REQUIRED ACTION:
Copy the whole listing below exactly.

DATA:
────────
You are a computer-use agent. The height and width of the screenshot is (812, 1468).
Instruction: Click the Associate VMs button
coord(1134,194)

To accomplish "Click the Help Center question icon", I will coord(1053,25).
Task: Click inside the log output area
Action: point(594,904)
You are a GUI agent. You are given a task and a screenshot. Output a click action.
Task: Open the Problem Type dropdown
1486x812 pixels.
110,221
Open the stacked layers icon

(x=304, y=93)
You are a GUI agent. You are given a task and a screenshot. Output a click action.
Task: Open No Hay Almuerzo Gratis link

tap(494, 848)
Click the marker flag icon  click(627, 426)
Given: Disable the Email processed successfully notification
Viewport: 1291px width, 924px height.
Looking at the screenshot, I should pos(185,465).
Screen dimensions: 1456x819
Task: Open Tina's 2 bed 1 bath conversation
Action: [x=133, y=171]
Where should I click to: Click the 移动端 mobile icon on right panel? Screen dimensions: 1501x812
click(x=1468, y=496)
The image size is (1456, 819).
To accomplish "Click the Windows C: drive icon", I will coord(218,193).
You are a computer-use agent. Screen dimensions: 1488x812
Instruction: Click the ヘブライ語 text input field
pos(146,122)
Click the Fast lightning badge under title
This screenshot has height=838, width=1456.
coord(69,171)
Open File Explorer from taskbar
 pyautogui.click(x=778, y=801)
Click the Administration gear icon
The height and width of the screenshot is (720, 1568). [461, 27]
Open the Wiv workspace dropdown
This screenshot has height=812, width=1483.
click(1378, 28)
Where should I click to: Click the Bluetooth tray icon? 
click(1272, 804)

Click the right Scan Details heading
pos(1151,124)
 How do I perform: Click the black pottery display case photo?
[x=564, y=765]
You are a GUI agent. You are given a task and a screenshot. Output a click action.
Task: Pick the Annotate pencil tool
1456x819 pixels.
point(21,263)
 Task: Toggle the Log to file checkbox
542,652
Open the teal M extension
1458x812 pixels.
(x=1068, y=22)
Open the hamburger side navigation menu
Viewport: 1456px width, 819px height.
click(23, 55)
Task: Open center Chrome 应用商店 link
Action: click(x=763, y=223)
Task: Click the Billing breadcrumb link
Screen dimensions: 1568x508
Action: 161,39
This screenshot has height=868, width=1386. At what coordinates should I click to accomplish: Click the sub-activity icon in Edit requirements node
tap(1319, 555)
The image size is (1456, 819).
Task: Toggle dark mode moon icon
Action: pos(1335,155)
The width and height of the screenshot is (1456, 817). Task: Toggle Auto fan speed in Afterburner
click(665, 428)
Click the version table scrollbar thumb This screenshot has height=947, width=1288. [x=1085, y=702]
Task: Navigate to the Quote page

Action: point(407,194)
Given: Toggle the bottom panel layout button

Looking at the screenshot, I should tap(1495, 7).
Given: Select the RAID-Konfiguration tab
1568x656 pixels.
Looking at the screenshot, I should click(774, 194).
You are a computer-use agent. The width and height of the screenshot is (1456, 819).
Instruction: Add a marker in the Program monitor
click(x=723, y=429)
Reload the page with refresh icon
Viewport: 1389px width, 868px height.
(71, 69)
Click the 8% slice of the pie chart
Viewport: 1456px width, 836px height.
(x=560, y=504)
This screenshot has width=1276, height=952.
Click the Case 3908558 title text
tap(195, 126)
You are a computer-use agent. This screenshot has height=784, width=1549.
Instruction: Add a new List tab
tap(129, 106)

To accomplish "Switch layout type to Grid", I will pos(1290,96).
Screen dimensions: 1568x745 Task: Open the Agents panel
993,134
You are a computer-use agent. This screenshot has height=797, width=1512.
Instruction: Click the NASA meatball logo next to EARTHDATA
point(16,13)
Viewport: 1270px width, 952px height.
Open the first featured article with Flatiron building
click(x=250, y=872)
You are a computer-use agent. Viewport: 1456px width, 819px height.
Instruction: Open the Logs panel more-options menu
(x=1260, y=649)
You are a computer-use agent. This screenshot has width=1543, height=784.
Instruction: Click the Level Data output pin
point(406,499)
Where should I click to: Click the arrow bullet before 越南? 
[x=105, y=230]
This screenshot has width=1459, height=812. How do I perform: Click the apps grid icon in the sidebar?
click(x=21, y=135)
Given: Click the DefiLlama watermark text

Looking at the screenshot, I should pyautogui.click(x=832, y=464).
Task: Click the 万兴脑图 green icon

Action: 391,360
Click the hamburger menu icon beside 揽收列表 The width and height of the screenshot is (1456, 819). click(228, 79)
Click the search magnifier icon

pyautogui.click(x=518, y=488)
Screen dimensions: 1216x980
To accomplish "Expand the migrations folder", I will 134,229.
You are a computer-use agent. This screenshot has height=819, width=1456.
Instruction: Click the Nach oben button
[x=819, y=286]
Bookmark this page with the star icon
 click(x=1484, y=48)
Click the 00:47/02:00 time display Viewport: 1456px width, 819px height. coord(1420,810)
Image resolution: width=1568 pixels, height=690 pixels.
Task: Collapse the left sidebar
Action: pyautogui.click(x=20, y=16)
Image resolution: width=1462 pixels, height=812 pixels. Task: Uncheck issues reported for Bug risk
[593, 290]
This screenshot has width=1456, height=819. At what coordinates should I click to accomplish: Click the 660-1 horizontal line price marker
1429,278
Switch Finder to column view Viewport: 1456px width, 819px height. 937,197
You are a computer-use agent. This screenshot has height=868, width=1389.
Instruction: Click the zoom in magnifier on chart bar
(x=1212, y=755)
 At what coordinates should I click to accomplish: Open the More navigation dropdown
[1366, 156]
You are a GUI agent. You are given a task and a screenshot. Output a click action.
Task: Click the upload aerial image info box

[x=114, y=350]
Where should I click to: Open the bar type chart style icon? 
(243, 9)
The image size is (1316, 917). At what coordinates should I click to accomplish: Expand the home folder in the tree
────────
WRITTEN RESPONSE:
You are a computer-use agent. The height and width of the screenshot is (812, 1468).
Instruction: Click the Associate VMs button
coord(1134,194)

To accomplish "Click the Help Center question icon", I will coord(1053,25).
Task: Click inside the log output area
Action: point(594,904)
You are a GUI agent. You are given a task and a screenshot. Output a click action.
Task: Open the Problem Type dropdown
1486x812 pixels.
110,221
Open the stacked layers icon

(x=304, y=93)
You are a GUI agent. You are given a task and a screenshot. Output a click action.
Task: Open No Hay Almuerzo Gratis link

tap(494, 848)
Click the marker flag icon  click(627, 426)
Given: Disable the Email processed successfully notification
Viewport: 1291px width, 924px height.
Looking at the screenshot, I should pos(185,465).
Screen dimensions: 1456x819
Task: Open Tina's 2 bed 1 bath conversation
Action: [x=133, y=171]
Where should I click to: Click the 移动端 mobile icon on right panel? Screen dimensions: 1501x812
click(x=1468, y=496)
The image size is (1456, 819).
To accomplish "Click the Windows C: drive icon", I will coord(218,193).
You are a computer-use agent. Screen dimensions: 1488x812
Instruction: Click the ヘブライ語 text input field
pos(146,122)
Click the Fast lightning badge under title
This screenshot has height=838, width=1456.
coord(69,171)
Open File Explorer from taskbar
 pyautogui.click(x=778, y=801)
Click the Administration gear icon
The height and width of the screenshot is (720, 1568). [461, 27]
Open the Wiv workspace dropdown
This screenshot has height=812, width=1483.
click(1378, 28)
Where should I click to: Click the Bluetooth tray icon? 
click(1272, 804)

Click the right Scan Details heading
pos(1151,124)
 How do I perform: Click the black pottery display case photo?
[x=564, y=765]
You are a GUI agent. You are given a task and a screenshot. Output a click action.
Task: Pick the Annotate pencil tool
1456x819 pixels.
point(21,263)
 Task: Toggle the Log to file checkbox
542,652
Open the teal M extension
1458x812 pixels.
(x=1068, y=22)
Open the hamburger side navigation menu
Viewport: 1456px width, 819px height.
click(23, 55)
Task: Open center Chrome 应用商店 link
Action: click(x=763, y=223)
Task: Click the Billing breadcrumb link
Screen dimensions: 1568x508
Action: 161,39
This screenshot has height=868, width=1386. At what coordinates should I click to accomplish: Click the sub-activity icon in Edit requirements node
tap(1319, 555)
The image size is (1456, 819).
Task: Toggle dark mode moon icon
Action: pos(1335,155)
The width and height of the screenshot is (1456, 817). Task: Toggle Auto fan speed in Afterburner
click(665, 428)
Click the version table scrollbar thumb This screenshot has height=947, width=1288. [x=1085, y=702]
Task: Navigate to the Quote page

Action: point(407,194)
Given: Toggle the bottom panel layout button

Looking at the screenshot, I should tap(1495, 7).
Given: Select the RAID-Konfiguration tab
1568x656 pixels.
Looking at the screenshot, I should click(774, 194).
You are a computer-use agent. The width and height of the screenshot is (1456, 819).
Instruction: Add a marker in the Program monitor
click(x=723, y=429)
Reload the page with refresh icon
Viewport: 1389px width, 868px height.
(71, 69)
Click the 8% slice of the pie chart
Viewport: 1456px width, 836px height.
(x=560, y=504)
This screenshot has width=1276, height=952.
Click the Case 3908558 title text
tap(195, 126)
You are a computer-use agent. This screenshot has height=784, width=1549.
Instruction: Add a new List tab
tap(129, 106)

To accomplish "Switch layout type to Grid", I will pos(1290,96).
Screen dimensions: 1568x745 Task: Open the Agents panel
993,134
You are a computer-use agent. This screenshot has height=797, width=1512.
Instruction: Click the NASA meatball logo next to EARTHDATA
point(16,13)
Viewport: 1270px width, 952px height.
Open the first featured article with Flatiron building
click(x=250, y=872)
You are a computer-use agent. Viewport: 1456px width, 819px height.
Instruction: Open the Logs panel more-options menu
(x=1260, y=649)
You are a computer-use agent. This screenshot has width=1543, height=784.
Instruction: Click the Level Data output pin
point(406,499)
Where should I click to: Click the arrow bullet before 越南? 
[x=105, y=230]
This screenshot has width=1459, height=812. How do I perform: Click the apps grid icon in the sidebar?
click(x=21, y=135)
Given: Click the DefiLlama watermark text

Looking at the screenshot, I should pyautogui.click(x=832, y=464).
Task: Click the 万兴脑图 green icon

Action: 391,360
Click the hamburger menu icon beside 揽收列表 The width and height of the screenshot is (1456, 819). click(228, 79)
Click the search magnifier icon

pyautogui.click(x=518, y=488)
Screen dimensions: 1216x980
To accomplish "Expand the migrations folder", I will 134,229.
You are a computer-use agent. This screenshot has height=819, width=1456.
Instruction: Click the Nach oben button
[x=819, y=286]
Bookmark this page with the star icon
 click(x=1484, y=48)
Click the 00:47/02:00 time display Viewport: 1456px width, 819px height. coord(1420,810)
Image resolution: width=1568 pixels, height=690 pixels.
Task: Collapse the left sidebar
Action: pyautogui.click(x=20, y=16)
Image resolution: width=1462 pixels, height=812 pixels. Task: Uncheck issues reported for Bug risk
[593, 290]
This screenshot has width=1456, height=819. At what coordinates should I click to accomplish: Click the 660-1 horizontal line price marker
1429,278
Switch Finder to column view Viewport: 1456px width, 819px height. 937,197
You are a computer-use agent. This screenshot has height=868, width=1389.
Instruction: Click the zoom in magnifier on chart bar
(x=1212, y=755)
 At what coordinates should I click to accomplish: Open the More navigation dropdown
[1366, 156]
You are a GUI agent. You are given a task and a screenshot. Output a click action.
Task: Click the upload aerial image info box

[x=114, y=350]
Where should I click to: Open the bar type chart style icon? 
(243, 9)
The image size is (1316, 917). At what coordinates should I click to accomplish: Expand the home folder in the tree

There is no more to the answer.